Regardless of how the impact of these changes impact the market, all investors need to understand how the changes will affect them.

We thought we would ask two leading finance brokers for their insights into what the changes are and what the implications for investor and development finance in the short term.

  • Michelle Coleman (MC) is the founder of W Financial. Michelle has achieved over $500M of settlements in her 12+ year career to date, and won numerous industry awards, including #3 MPA Top Broker.
  • Renato Sturma (RS) is a partner of Finance Advocates a specialist property development finance consultancy with 30 years experience and over $1 billion of loans funded.

P+P: What are the key changes that have been implemented?

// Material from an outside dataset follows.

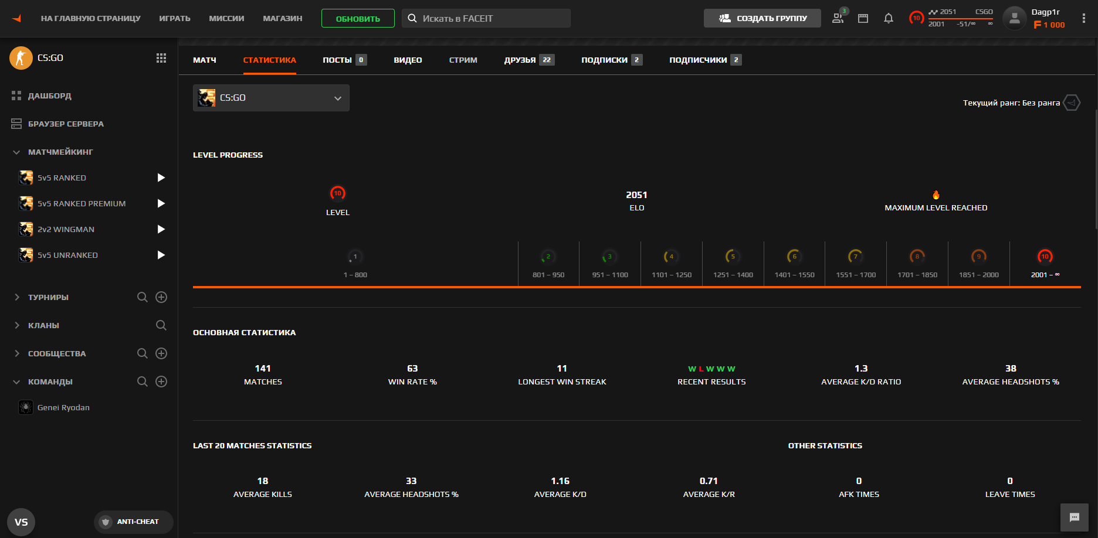Open the friends list icon in header
This screenshot has height=538, width=1098.
(838, 18)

RS – The two main changes that have occurred are the lowering of the lending ratio’s to 80% for investment properties and the removal of interest rate discounting in some instances.

MC – The key changes that are coming in to play are different based on each lender’s portfolio and their reaction to the tightening of investment lending. These changes have arisen due to APRA (Australian Prudential Authority) communicating to all lenders that it will be reinforcing sound mortgage lending practices, in particular with investment lending.

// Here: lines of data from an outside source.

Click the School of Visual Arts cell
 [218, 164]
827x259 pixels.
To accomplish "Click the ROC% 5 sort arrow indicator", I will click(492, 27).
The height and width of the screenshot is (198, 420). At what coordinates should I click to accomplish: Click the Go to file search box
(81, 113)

The key areas that they are focusing are;

  1. higher risk mortgage lending — for example, high loan-to-income loans, high loan-to-valuation (LVR) loans, interest-only loans to owner occupiers, and loans with very long terms;
  2. strong growth in lending to property investors —since its been well over 10% they are looking at ways to reduce the rate of growth in this sector as they see it as risky to the housing industry
  3. loan affordability tests for new borrowers — in APRA’s view, these should incorporate an interest rate buffer of at least 2 per cent above the loan product rate, and a floor lending rate of at least 7 per cent
  4. So depending on each lenders loan book and the mix of investment lending – each have released varying changes for investment loans.

These range from;

  • Reducing the total LVR available for investors e.g. from 95% to 80% across the board or in only some states
  • Removing the pricing discretion above the advertised rates for investment loans (unless you are an existing client)
  • Changing the way that loans are assessed for servicing in regards to investment loans with further benchmarks & buffers.
  • Small increase for investment loans interest rates.
  • And some have also removed the option of interest only for owner occupied loans.

P+P: Do you think will there be more changes to come?

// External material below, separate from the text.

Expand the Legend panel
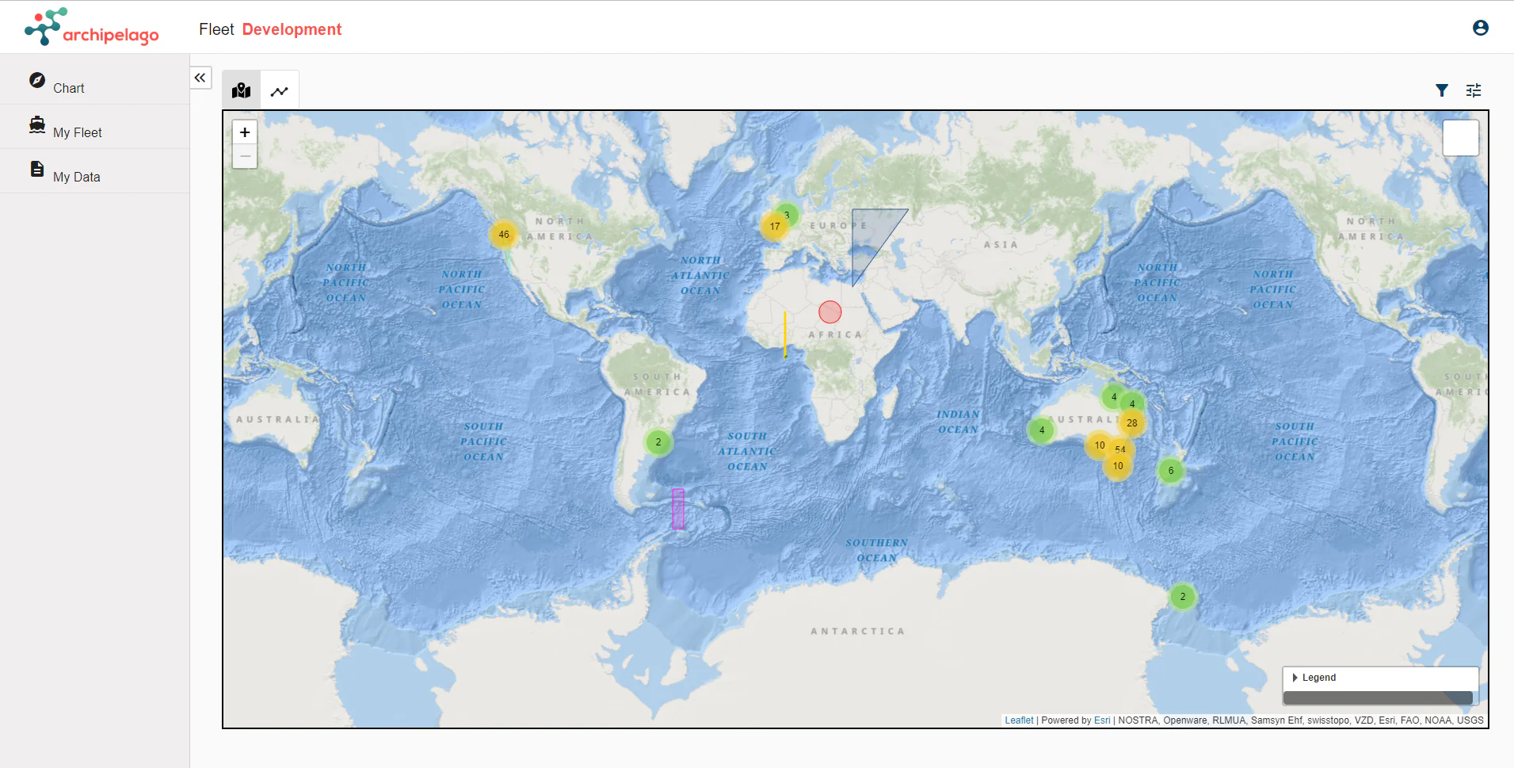 pyautogui.click(x=1318, y=678)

RS – I think we will need some time to digest what impact if any these changes will have before there are any decisions made on further changes and what they might actually be.

MC – There have been constant changes even up to now as I am writing this as each lender has assessed their position. I believe that all lenders will have to make some sort of change but there will be differing levels of changes. There are only a few that haven’t made any adjustments as yet.

The feedback that I have been getting from lenders is that depending on the fall out there may be more changes but it feels like many are just waiting to see what will happen. All market reports are indicating there has been no slowdown of investor’s growth but I think any kind of impact does have a time lag to come through. I have had many clients concerned with the changes & holding off taking action but my personal opinion is that the investment strategy that we speak about with clients is even more important now, particularly around making sure you have built in buffers.

I also believe over time that these rules will be relaxed again and there will be changes back again to remove or soften the recent hardening of assessment & pricing for investor loans.

Keep in mind the interest rates are the lowest they have ever been & this means you can borrow more as the assessment rates are lower too. It’s smart to keep this assessment rate at a 7% rate as this is the long term interest rate average.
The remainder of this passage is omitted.